> necessary for fast enough transfer speeds Source?

stu2b50 · on Oct 28, 2024

When was the last time you saw a GPU with slottable memory?

For transfer speeds, look at the data sheets for the M series. Much faster than DDR4 or DDR5 RAM. In the ballpark of GPU memory.

Wytwwww · on Oct 28, 2024

Would the people who were buying the baseline 8GB model (presumably just for general computing/office work) care about the GPU being slightly slower, though?

I bet that the extreme lag when you run out of memory because you have an Electron app or two, several browser tabs and something like Excel is way more noticeable.

Hardly anyone is using Macs for gaming these days and almost anybody who does something GPU intense would need more than 16GB anyway.

ankleturtle · on Oct 28, 2024

This has been the approach since the M1s.

See: https://www.theregister.com/2020/11/19/apple_m1_high_bandwid...

> The SoC has access to 16GB of unified memory. This uses 4266 MT/s LPDDR4X SDRAM (synchronous DRAM) and is mounted with the SoC using a system-in-package (SiP) design. A SoC is built from a single semiconductor die whereas a SiP connects two or more semiconductor dies.

KoolKat23 · on Oct 28, 2024

https://www.apple.com/ie/newsroom/2020/11/apple-unleashes-m1...

aseipp · on Oct 28, 2024

Source for what? Parallel RAM interfaces have strict timing and electrical requirements. Classic DDR sockets are modular at the cost of peak bandwidth and bus width. The wider your bus, the more traces you have to run in parallel from the socket to the compute complex, which becomes harder and harder. You don't see sockets for HBM or GDDR for a good reason. The proof is there.

LPCAMM solutions mentioned upthread resolve some of this by making the problem more "three dimensional" from what I can tell. They reduce the length of the traces by making the pinout more "square" (as opposed to thin and rectangular) and stacking them closer to the actual dies they connect to. This allows you to cram swappable memory into the same form factor, while retaining the same clock speeds/size/bus width, and without as many design complexities that come from complex socket traces.

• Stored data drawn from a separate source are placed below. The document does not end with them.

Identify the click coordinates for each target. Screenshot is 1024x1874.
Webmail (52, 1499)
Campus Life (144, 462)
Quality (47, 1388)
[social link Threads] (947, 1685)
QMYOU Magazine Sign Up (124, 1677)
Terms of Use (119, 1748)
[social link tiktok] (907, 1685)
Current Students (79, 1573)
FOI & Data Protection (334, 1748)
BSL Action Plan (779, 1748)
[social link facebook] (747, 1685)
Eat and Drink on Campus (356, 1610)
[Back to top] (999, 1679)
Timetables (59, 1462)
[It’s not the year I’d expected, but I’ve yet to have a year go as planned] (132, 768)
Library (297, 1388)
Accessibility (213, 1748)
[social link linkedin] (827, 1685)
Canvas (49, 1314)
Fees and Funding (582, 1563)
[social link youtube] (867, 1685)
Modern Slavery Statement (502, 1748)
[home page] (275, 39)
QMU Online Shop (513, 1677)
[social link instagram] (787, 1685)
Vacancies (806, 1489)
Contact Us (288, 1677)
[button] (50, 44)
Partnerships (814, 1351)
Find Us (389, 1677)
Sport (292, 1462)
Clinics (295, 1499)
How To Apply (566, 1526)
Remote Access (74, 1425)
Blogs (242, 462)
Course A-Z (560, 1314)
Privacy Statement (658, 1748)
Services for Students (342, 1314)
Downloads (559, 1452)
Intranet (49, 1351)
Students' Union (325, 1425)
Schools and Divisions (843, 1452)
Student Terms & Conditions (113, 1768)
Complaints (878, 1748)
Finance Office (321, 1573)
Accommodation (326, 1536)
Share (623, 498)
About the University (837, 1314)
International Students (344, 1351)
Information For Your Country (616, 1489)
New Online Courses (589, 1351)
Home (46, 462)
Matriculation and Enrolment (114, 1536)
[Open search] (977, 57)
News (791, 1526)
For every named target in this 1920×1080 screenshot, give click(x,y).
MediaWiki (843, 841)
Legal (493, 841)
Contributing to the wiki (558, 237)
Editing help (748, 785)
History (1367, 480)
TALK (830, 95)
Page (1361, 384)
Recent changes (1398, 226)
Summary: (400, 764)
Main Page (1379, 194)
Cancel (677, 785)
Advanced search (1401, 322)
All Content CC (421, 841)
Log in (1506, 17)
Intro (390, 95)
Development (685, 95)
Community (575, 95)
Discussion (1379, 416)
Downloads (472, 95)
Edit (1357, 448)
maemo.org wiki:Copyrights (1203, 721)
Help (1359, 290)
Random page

In Apple's case they connect their GPU to the same pool of memory that their CPU uses. This is a key piece of the puzzle for their design, because even if the CPU doesn't need 200GB/s of bandwidth, GPUs are a very different story. If you want them to do work, you have to feed them with something, so you need lots of memory bandwidth to do that. Note that Samsung's LPCAMM solutions are only 128-bits wide and reported around 120GB/s. Apple's gone as high as 1024-bit busses with hundreds of GB/s of bandwidth; the M1 Max was released years ago and does 400GB/s. LPCAMM is still useful and a good improvement over the status quo, of course, but I don't think you're even going to see 256-bit or 512-bit versions just so soon.

And if your problem can be parallelized, then the higher your bus width, the lower your clock speeds can go, so you can get lower power while retaining the same level of performance. This same dynamic is how an A100 (1024-bit bus) can smoke a 3090 (384-bit) despite a far lower clock speed and power usage.

There is no magical secret or magical trick. You will always get better performance, less noise, at lower power by directly integrating these components together. It's a matter of if it makes sense given the rest of your design decisions -- like whether your GPU shares the memory pool or not.

There are alternative memory solutions like IBM using serial interfaces for disaggregating RAM and driving the clock speeds higher in the Power10 series, allowing you to kind of "socket-ify" GDDR. But these are mostly unobtainium and nobody is doing them in consumer stuff.